▶ _What is expected_
Lines from the one containing "Task: Click the 日常费用报销名称 input field" to the end of the records, both ends included and exactly as written, are the whole answer, and no pictures go in it.

▶ _Material for this exercise_
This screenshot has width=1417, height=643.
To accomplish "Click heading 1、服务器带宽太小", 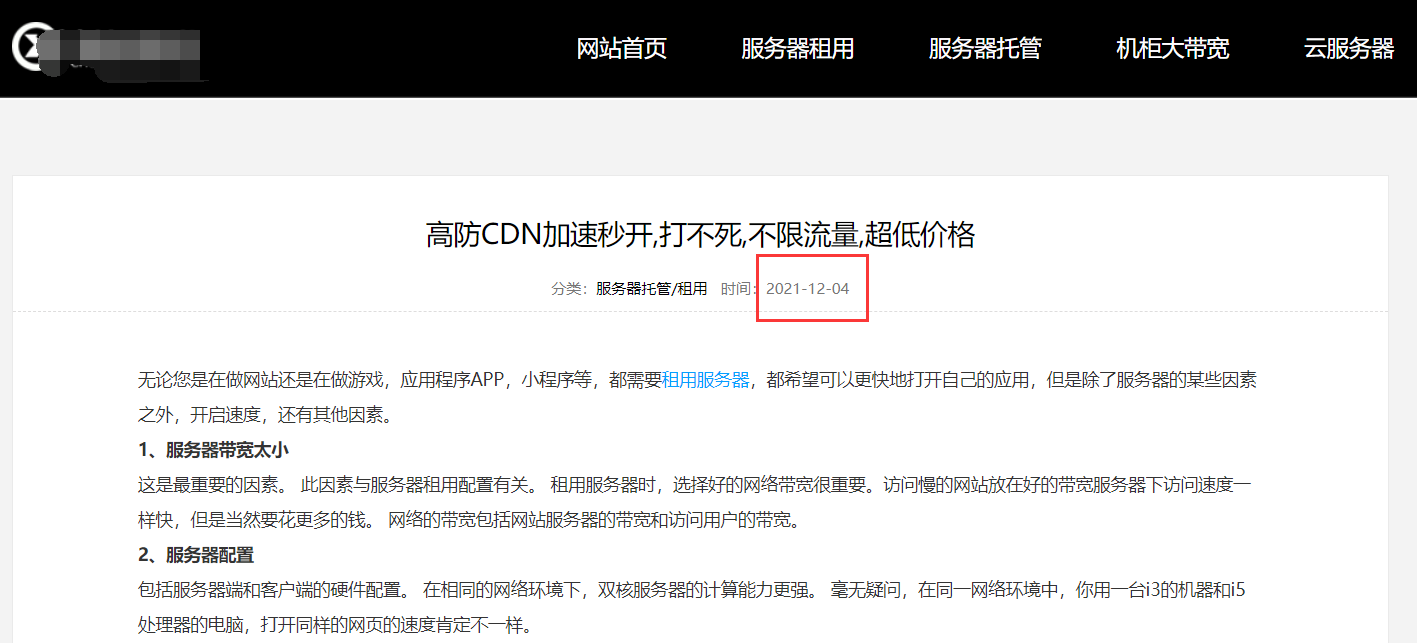I will [213, 450].
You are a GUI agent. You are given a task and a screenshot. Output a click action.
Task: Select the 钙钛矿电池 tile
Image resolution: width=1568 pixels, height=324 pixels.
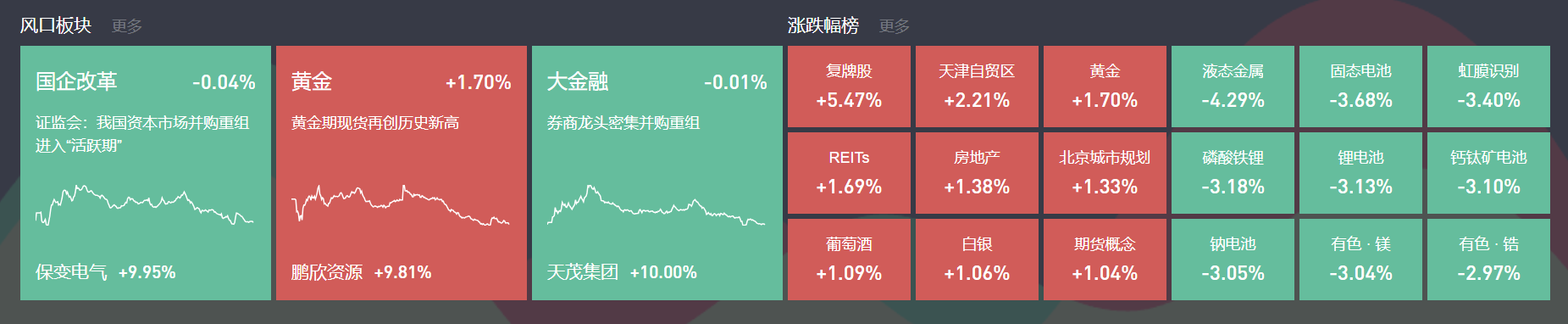[x=1488, y=173]
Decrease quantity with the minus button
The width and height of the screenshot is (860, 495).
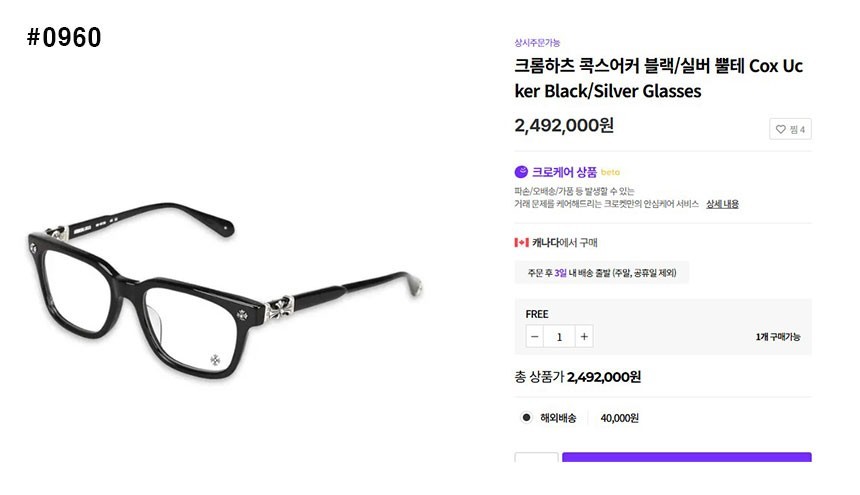coord(535,337)
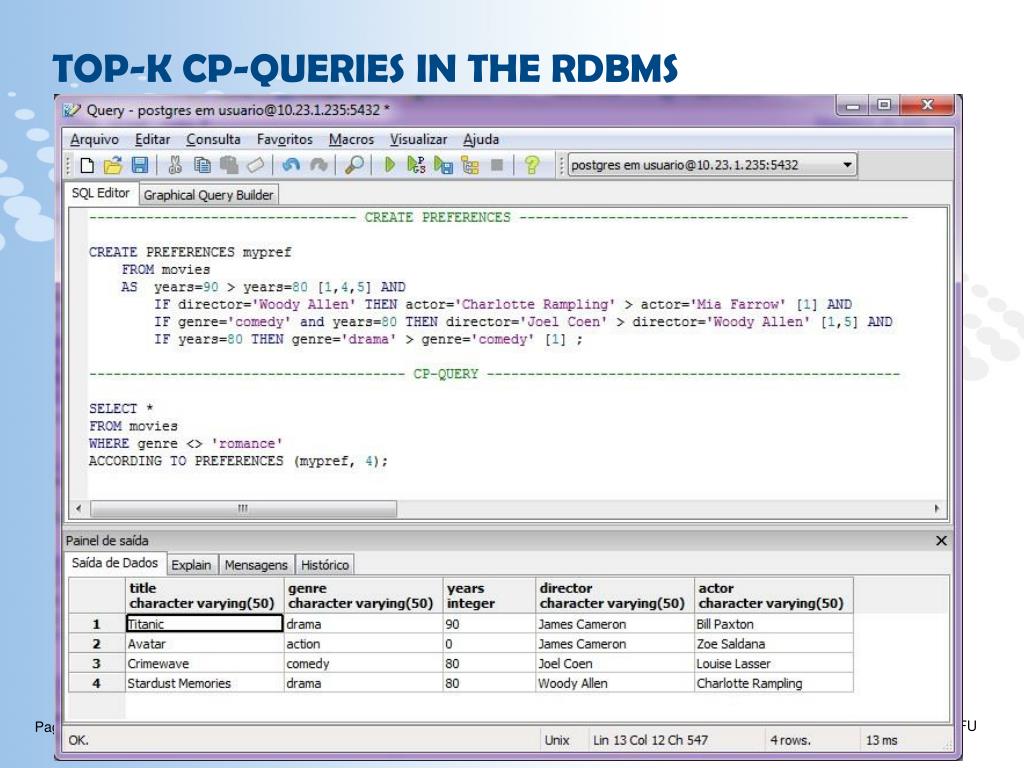
Task: Click the Copy icon in the toolbar
Action: point(201,166)
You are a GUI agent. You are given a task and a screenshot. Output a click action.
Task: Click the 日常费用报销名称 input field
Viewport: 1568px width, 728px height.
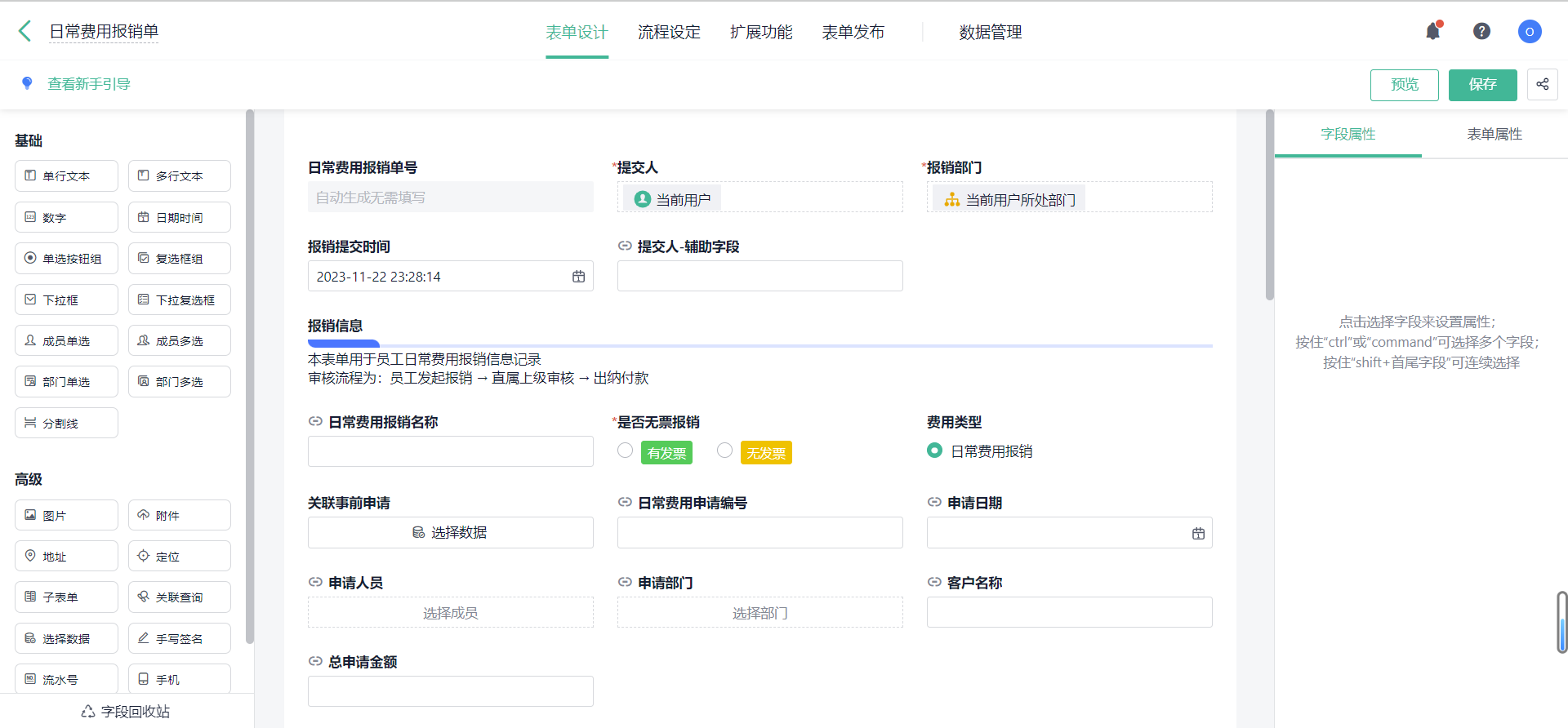point(450,451)
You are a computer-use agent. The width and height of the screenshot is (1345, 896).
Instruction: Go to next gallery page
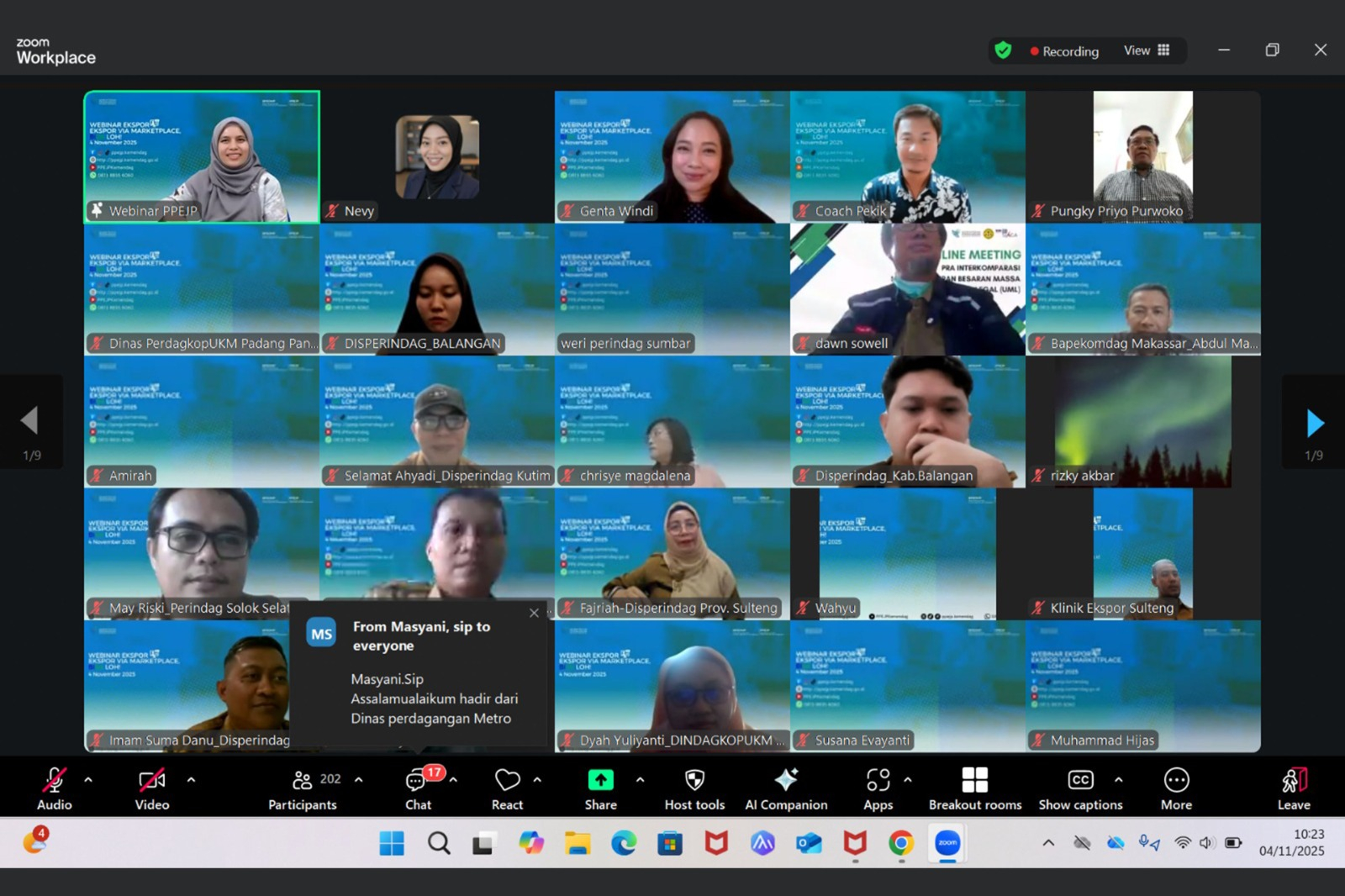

▶ _Response area_
Task: Click the 日常费用报销名称 input field
Viewport: 1568px width, 728px height.
point(450,451)
You are a computer-use agent. The width and height of the screenshot is (1345, 896).
Instruction: Go to next gallery page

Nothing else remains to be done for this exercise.